Kutipan Teks:

Kerugian Negara Rp 9,8 M

Kerugian Negara Rp 9,8 M

Temuan BPK 2005-2012 

JAMBI- Sebanyak Rp 9, 8 Miliar (M) kerugian negara berdasarkan hasil pemeriksaan Badan Pemeriksa Keuangan (BPK) RI perwakilan Jambi terhadap Pemprov Jambi belum disetorkan. Dari nilai itu, ada sebanyak 136 rekomendasi dari BPK RI yang belum ditindak lanjuti hingga saat ini.

                Data yang berhasil dihimpun harian ini, nilai ini merupakan temuan BPK RI terhiting sejak tahun 2005 hingga 2012 lalu. Hingga 31 Desember 2012, BPK merekap 252 temuan dengan 652 rekomendasi. Sementara untuk nilai temuan itu sendiri sebesar Rp 401, 517 miliar dengan rekomendasi yang harus disetor senilai Rp 55, 541 M.

Dari jumlah 652 rekomendasi itu, ada sebanyak 516 rekomendasi yang ditindak lanjuti atau sebesar 79,14 persen. Nilainya, Rp 45, 736 M atau 82, 53 persen. Sehingga terdapat sisa rekomendasi yang belum selesai ditindaklanjuti sebesar 136 rekomendasi atau 20, 86 persen dengan nilai Rp 9, 805 M atau 17,65 persen belum ditindak lanjuti dan disetorkan kembali kepada negara.

Soal 1:
Tuliskan ulang secara persis bagian berita kerugian negara yang diawali kata-kata yang memuat "Dari jumlah 652" dan diakhiri dengan "kembali kepada negara.".
Soal 2:
Teruskan berita kerugian negara mulai dari kalimat terakhir yang tersaji.
Baris-baris data tidak memiliki kaitan dengan berita kerugian negara tersebut.

Baris Data:

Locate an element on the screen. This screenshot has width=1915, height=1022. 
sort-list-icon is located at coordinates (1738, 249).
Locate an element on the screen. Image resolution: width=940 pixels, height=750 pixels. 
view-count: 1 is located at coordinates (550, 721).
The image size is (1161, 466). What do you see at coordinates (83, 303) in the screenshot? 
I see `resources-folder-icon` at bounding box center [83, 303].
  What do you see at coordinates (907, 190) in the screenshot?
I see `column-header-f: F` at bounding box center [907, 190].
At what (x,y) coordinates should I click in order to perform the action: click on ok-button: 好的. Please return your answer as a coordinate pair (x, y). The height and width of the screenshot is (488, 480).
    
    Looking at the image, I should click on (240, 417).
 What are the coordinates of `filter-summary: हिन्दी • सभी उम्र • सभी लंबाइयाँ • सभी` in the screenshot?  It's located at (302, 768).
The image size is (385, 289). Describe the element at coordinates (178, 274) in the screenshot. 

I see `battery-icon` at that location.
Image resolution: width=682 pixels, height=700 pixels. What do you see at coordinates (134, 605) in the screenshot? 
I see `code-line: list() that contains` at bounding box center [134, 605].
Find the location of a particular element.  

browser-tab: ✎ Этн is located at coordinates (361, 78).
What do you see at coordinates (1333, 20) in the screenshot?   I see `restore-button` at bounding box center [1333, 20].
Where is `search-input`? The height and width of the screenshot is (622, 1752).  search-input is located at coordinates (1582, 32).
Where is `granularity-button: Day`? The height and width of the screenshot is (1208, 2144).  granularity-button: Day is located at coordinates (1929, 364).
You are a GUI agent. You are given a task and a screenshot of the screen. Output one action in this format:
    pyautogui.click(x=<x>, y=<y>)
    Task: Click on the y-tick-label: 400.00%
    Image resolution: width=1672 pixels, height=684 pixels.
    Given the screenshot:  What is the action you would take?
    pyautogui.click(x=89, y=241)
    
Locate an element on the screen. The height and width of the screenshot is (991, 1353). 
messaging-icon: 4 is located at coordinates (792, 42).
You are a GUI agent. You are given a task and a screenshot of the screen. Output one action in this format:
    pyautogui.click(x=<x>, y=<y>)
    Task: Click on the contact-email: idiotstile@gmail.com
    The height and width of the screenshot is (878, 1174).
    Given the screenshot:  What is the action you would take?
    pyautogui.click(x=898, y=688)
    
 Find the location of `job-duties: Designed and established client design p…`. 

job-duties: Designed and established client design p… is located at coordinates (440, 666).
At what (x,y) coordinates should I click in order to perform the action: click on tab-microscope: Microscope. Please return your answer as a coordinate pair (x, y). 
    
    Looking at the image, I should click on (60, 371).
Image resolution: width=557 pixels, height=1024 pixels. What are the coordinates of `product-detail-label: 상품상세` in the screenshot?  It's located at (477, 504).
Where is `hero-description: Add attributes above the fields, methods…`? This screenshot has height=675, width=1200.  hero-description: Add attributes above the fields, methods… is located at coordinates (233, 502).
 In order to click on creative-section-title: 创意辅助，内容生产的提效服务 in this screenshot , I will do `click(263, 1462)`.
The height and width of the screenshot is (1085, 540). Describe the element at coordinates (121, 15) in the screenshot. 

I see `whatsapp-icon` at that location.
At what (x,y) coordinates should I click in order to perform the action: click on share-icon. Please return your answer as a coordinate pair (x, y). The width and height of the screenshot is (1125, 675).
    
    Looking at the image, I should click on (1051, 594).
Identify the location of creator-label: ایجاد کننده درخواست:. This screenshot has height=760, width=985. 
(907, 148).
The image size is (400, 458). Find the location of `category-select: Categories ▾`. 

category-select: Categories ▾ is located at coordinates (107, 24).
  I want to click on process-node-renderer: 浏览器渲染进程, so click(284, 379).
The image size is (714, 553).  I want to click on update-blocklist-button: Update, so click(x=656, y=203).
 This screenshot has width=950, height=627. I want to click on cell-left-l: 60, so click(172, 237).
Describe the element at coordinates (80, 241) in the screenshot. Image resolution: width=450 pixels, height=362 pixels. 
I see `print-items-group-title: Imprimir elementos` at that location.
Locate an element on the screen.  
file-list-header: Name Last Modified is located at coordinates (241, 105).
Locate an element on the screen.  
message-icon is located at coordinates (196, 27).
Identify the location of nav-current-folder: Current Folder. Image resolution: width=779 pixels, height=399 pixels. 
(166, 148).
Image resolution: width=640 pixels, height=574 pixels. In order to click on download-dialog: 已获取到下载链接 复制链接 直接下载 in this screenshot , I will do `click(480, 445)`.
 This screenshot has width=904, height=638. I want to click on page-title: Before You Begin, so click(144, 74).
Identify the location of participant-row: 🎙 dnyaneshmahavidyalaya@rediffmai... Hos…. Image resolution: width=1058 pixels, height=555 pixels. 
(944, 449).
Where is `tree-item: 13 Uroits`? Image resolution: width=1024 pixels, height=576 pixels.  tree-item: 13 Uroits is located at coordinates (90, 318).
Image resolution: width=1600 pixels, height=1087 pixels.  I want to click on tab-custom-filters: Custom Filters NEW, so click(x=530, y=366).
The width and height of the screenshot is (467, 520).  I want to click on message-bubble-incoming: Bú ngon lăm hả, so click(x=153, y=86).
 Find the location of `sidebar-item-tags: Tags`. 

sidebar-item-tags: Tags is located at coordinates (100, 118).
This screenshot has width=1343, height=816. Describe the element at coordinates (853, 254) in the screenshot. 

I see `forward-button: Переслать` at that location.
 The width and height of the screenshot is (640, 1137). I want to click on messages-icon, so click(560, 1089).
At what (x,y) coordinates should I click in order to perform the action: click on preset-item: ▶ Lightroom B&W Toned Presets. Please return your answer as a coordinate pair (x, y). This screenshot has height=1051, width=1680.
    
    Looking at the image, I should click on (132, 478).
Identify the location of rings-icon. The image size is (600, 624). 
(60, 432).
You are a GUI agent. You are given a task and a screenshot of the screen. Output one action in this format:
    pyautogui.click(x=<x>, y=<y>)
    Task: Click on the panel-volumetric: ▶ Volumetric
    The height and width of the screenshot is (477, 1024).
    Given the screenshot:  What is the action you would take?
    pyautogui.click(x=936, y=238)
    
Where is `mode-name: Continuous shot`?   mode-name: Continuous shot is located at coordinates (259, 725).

Jawaban 1:
Dari jumlah 652 rekomendasi itu, ada sebanyak 516 rekomendasi yang ditindak lanjuti atau sebesar 79,14 persen. Nilainya, Rp 45, 736 M atau 82, 53 persen. Sehingga terdapat sisa rekomendasi yang belum selesai ditindaklanjuti sebesar 136 rekomendasi atau 20, 86 persen dengan nilai Rp 9, 805 M atau 17,65 persen belum ditindak lanjuti dan disetorkan kembali kepada negara.

Jawaban 2:
Informasinya, temuan yang belum selesai ini merupakan temuan di beberapa SKPD di lingkungan Pemerintah Provinsi Jambi. Seperti di Dinas Pendidikan Provinsi Jambi soal penyaluran dana beasiswa. Lalu, di Biro Aset, di Dinas PU Provinsi Jambi, temuan atas audit terhadap PT JII dan PT Simota Putra Parayudha (SPP. Lalu juga, temuan pemeriksaan terhadap KPU dan Panwaslu Provinsi Jambi usai pelaksanaan Pemilu Kada Gubernur Jambi tahun 2010 lalu.

Hal ini diketahui dalam rapat penyelesaian tindak lanjut hasil pemeriksaan BPK RI yang langsung dipimpin Sekretaris Daerah (Sekda)Provinsi Jambi, Ir H Syahrasaddin. Rapat ini dihadiri Inspektur Provinsi Jambi, Ridham Priskap SH MH dan dihadiri seluruh kepala SKPD dilingkup Pemprov Jambi.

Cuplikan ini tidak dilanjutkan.